The representation of hierarchy is done through a twist of the instance-prototype scheme. Rather than have a separate class of objects to represent cells of circuitry, the node-instance object can point to either primitive or complex prototypes. Whereas primitive node prototypes are defined in the environments as described, complex node prototypes are actually cells that contains other node, arc, and port instances (see Fig. 11.3). Port prototypes on complex node prototypes (that is, ports on cells) are actually references to ports on nodes inside of the cell (see the heavy line in the figure). This notion of "exporting" ports combines with the complex node-prototype scheme to provide a uniform representation of components in a hierarchical circuit. Although the prototype objects vary slightly in their information content, the node- and port-instance objects are the same regardless of whether they describe primitive or complex prototypes.

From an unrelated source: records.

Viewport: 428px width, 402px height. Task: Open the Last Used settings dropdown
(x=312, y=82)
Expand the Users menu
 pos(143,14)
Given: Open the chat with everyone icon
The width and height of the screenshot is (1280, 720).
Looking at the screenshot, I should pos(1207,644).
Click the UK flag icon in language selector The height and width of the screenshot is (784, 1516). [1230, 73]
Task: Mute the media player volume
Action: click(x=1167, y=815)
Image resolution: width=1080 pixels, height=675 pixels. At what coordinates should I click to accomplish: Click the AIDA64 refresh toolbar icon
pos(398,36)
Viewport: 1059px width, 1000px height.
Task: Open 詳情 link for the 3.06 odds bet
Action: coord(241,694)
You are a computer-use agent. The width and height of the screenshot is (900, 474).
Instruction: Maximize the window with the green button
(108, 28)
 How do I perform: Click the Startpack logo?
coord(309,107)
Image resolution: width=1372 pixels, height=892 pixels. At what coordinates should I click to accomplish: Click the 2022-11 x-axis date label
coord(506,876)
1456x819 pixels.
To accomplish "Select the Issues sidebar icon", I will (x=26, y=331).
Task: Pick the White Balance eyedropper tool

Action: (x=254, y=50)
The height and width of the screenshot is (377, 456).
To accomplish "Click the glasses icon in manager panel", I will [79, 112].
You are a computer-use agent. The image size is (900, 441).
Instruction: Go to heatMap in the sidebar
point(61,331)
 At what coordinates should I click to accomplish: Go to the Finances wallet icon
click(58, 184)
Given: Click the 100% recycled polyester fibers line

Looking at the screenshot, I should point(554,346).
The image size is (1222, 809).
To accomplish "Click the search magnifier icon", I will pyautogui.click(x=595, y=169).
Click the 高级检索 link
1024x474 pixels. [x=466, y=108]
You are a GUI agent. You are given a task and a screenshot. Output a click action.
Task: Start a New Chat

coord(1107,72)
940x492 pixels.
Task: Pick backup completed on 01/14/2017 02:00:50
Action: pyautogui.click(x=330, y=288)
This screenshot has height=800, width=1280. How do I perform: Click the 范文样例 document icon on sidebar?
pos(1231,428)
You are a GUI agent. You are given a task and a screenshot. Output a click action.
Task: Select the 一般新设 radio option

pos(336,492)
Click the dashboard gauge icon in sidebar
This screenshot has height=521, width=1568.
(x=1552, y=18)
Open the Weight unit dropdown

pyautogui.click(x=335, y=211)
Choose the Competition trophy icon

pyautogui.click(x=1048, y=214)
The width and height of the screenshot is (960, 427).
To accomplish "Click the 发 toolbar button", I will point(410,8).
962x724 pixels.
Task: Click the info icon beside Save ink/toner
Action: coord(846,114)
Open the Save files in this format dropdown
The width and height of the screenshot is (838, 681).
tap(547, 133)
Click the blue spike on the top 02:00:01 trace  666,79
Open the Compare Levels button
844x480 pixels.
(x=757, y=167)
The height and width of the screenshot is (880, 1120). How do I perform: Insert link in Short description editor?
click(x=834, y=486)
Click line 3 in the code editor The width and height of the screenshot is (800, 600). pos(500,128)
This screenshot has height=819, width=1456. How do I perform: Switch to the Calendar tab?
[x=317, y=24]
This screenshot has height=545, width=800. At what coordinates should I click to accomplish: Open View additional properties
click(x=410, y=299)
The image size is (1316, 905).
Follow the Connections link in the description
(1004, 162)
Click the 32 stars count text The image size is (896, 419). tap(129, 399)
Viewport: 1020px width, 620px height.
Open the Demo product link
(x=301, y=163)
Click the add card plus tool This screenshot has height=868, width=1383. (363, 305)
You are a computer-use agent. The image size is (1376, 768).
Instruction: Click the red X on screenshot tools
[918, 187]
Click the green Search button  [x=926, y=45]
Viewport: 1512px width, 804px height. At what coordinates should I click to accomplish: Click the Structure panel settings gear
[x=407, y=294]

Electric also extends the concept of a cell so that there can be different views (schematics, layout, VHDL, etc.) and multiple versions of each view. A particular view and version of a cell is called a facet, and thus creates a view hierarchy for each cell. This idea is similar to the Oct/VEM work [Harrison, Moore, Spickelmier and Newton]
FIGURE 11.3 Hierarchical representation: (a) Primitive prototypes in a technology (b) Complex node prototypes, or cells (c) Cell layouts (d) Exploded layout. |
Everything in Electric is an object with extendible attribute-value pairs. This section has already mentioned node, arc, and port instances; node, arc, and port prototypes; and technologies. There are also library objects that aggregate complex node prototypes, and tool objects that operate on the circuitry (see Fig. 11.4). Tool objects contain many attributes that are actually code routines for performing the essential synthesis and analysis functions.
FIGURE 11.4 All objects of the Electric database. |
As an example of how attribute flexibility works, the operation of a typical functional simulator will be described. Functional simulators can either simulate the contents of a cell or use a behavioral description, which more efficiently describes the contents. All primitive node prototypes start with such a behavioral description so that the simulator will not attempt to examine their contents. Whenever a cell is to be behaviorally described, the designer enters that information in the same place on the complex node prototype. The simulator merely checks for the existence of the behavior attribute on the prototype when deciding how to handle a node. Thus, the Electric representation is powerful enough to contain any piece of information and flexible enough to organize that information sensibly.